Scientific classification
- Kingdom: Animalia
- Phylum: Chordata
- Class: Aves
- Order: Columbiformes
- Family: Columbidae
- Genus: Ducula
- Species: D. neglecta
- Binomial name: Ducula neglecta (Schlegel, 1866)
- Synonyms: Ducula perspicillata neglecta; Carpophaga neglecta;

= Seram imperial pigeon =

- Genus: Ducula
- Species: neglecta
- Authority: (Schlegel, 1866)
- Conservation status: LC
- Synonyms: Ducula perspicillata neglecta, Carpophaga neglecta

Species of bird

The Seram imperial pigeon (Ducula neglecta) is a species of bird in the pigeon and dove family Columbidae.
It is endemic to Seram and Ambon Island in the Maluku Islands (Moluccas) in Indonesia. On these islands it is found in primary rainforest and selectively logged forest.

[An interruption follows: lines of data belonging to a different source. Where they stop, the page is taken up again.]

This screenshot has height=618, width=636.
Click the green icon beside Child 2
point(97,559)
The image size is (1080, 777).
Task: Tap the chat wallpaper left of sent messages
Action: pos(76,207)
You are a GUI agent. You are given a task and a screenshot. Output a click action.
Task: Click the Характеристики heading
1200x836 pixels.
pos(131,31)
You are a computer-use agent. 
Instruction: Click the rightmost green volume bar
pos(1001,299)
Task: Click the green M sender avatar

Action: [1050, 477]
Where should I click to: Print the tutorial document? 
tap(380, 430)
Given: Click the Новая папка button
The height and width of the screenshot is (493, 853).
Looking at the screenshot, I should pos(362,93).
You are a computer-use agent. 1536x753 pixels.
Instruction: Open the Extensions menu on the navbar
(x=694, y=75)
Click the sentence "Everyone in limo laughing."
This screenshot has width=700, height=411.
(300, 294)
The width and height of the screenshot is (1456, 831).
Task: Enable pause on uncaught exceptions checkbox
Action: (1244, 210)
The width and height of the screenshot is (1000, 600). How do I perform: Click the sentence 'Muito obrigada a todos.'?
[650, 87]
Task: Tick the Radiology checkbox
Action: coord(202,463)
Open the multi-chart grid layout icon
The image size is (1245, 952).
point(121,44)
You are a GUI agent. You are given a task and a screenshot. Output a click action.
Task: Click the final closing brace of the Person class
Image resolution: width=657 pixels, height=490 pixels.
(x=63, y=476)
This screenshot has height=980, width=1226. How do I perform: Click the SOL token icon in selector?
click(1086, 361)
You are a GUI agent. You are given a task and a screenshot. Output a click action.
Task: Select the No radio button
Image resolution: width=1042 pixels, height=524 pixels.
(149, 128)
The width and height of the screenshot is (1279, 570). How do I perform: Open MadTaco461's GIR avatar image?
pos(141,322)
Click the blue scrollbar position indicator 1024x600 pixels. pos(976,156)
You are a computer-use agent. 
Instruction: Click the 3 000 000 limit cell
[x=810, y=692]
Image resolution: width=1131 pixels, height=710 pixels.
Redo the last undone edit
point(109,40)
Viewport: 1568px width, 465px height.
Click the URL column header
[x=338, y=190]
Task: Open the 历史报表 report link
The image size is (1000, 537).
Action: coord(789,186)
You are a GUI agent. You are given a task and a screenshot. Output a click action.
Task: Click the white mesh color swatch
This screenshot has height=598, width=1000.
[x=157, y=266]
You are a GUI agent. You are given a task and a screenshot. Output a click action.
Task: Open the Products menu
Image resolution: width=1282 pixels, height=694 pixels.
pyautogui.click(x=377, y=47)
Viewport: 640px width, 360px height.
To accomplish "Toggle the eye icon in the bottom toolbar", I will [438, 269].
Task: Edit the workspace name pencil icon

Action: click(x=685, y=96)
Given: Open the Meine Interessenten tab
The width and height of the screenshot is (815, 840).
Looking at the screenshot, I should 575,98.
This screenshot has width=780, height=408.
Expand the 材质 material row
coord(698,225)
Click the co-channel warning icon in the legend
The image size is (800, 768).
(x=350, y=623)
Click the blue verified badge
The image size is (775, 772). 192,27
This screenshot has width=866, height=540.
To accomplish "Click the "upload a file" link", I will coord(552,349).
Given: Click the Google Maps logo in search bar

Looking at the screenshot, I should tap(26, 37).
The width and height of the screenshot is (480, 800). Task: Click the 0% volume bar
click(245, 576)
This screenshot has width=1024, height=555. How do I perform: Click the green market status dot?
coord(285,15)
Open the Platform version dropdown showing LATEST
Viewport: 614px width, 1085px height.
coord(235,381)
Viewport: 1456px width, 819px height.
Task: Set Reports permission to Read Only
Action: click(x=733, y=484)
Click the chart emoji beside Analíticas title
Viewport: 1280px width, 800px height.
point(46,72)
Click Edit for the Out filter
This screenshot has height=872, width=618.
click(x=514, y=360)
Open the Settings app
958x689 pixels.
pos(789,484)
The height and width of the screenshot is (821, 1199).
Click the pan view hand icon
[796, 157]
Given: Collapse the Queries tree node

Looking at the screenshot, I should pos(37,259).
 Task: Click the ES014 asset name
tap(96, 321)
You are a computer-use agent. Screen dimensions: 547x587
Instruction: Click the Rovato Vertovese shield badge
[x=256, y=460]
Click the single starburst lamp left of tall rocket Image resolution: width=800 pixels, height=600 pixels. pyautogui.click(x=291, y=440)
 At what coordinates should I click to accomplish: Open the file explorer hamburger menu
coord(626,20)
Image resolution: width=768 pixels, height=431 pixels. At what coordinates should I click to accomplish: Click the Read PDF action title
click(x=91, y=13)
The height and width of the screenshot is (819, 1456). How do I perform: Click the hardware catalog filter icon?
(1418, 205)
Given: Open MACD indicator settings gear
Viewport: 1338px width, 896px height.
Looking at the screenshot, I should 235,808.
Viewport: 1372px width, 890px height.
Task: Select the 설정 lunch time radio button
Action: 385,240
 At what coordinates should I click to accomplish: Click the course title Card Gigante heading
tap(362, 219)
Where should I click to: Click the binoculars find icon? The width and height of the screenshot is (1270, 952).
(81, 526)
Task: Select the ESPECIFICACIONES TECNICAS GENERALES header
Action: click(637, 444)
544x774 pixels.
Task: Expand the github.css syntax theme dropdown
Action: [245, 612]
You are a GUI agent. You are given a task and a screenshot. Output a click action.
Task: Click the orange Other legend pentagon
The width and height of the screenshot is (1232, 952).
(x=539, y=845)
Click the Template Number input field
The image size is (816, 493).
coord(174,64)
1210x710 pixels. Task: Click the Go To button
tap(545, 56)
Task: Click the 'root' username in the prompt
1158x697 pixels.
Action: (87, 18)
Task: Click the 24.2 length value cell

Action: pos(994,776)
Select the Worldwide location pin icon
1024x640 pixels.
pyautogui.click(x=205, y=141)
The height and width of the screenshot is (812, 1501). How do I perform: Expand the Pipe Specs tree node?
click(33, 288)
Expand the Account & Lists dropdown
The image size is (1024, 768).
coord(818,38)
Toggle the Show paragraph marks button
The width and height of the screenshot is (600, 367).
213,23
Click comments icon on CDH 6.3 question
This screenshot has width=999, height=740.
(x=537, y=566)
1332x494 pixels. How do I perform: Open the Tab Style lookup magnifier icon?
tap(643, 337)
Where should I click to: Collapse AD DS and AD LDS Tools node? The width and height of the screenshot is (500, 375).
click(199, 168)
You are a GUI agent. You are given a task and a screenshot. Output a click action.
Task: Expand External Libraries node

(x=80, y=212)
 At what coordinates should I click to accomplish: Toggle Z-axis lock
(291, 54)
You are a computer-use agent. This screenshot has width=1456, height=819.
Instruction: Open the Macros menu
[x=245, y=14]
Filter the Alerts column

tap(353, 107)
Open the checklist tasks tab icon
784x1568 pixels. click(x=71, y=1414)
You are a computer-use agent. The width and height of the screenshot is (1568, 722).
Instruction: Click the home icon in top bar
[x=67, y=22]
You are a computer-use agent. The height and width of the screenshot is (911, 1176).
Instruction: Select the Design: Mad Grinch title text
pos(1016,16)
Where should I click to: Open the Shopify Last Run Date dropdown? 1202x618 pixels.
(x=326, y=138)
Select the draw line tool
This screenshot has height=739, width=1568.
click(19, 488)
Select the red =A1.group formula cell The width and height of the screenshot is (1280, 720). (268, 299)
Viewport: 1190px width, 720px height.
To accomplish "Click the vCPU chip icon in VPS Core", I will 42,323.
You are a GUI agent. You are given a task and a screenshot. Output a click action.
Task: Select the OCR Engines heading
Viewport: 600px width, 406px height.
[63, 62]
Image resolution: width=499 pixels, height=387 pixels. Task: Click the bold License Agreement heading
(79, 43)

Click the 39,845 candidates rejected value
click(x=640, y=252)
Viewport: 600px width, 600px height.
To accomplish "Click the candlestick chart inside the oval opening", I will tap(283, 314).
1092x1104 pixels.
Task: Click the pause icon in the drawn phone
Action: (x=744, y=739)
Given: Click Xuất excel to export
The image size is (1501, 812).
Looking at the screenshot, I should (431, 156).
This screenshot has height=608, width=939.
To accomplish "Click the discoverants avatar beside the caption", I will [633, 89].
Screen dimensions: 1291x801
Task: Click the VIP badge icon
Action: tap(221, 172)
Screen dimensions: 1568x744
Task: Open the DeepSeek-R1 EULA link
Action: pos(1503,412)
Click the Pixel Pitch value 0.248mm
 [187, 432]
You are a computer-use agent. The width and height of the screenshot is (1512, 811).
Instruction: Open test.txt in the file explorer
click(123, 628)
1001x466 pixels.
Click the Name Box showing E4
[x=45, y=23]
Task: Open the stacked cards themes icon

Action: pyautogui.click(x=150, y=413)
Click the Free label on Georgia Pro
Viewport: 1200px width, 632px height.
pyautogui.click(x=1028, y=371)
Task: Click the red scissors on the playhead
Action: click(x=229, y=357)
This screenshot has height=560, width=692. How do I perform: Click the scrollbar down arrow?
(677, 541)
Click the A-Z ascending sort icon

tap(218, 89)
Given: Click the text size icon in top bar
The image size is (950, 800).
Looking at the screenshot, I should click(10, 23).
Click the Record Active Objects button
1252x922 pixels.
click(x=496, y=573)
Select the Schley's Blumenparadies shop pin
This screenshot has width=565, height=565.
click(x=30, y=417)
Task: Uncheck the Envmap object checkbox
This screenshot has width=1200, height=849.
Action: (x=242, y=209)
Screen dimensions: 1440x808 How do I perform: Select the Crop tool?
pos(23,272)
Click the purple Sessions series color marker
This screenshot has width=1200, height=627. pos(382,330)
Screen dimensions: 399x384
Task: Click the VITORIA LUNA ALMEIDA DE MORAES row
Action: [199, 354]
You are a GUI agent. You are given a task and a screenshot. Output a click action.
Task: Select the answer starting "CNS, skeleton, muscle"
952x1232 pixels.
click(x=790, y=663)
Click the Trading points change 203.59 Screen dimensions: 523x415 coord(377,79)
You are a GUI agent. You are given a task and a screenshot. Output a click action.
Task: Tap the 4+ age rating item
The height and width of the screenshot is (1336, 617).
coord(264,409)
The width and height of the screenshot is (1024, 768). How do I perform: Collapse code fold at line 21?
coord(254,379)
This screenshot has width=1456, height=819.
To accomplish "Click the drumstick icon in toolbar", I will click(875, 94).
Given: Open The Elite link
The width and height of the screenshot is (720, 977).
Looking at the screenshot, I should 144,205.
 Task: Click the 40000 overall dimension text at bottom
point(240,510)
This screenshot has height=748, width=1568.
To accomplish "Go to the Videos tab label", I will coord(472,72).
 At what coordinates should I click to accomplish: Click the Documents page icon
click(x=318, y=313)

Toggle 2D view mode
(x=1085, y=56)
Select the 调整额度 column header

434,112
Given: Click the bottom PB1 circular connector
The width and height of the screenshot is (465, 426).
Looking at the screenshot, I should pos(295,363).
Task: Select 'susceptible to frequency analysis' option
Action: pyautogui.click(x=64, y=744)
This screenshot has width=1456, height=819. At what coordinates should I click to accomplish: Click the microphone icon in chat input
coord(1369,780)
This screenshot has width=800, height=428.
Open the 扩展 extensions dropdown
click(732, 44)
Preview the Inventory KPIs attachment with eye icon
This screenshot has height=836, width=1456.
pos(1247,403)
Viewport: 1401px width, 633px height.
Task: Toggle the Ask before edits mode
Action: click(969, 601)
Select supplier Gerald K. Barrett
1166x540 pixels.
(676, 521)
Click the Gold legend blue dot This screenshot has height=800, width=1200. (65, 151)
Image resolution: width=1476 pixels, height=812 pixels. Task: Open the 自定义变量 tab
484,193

The Seram imperial pigeon was described by the German scientist Hermann Schlegel in 1866, who named it as Carpophaga neglecta. The genus Carpophaga was merged with Ducula in 1937. The species has often been considered to be conspecific (the same species) as the spectacled imperial pigeon, which is found in other islands of the Maluku group, but differs in size, voice and plumage. The two form a species complex with the widespread green imperial pigeon, Enggano imperial pigeon and the elegant imperial pigeon.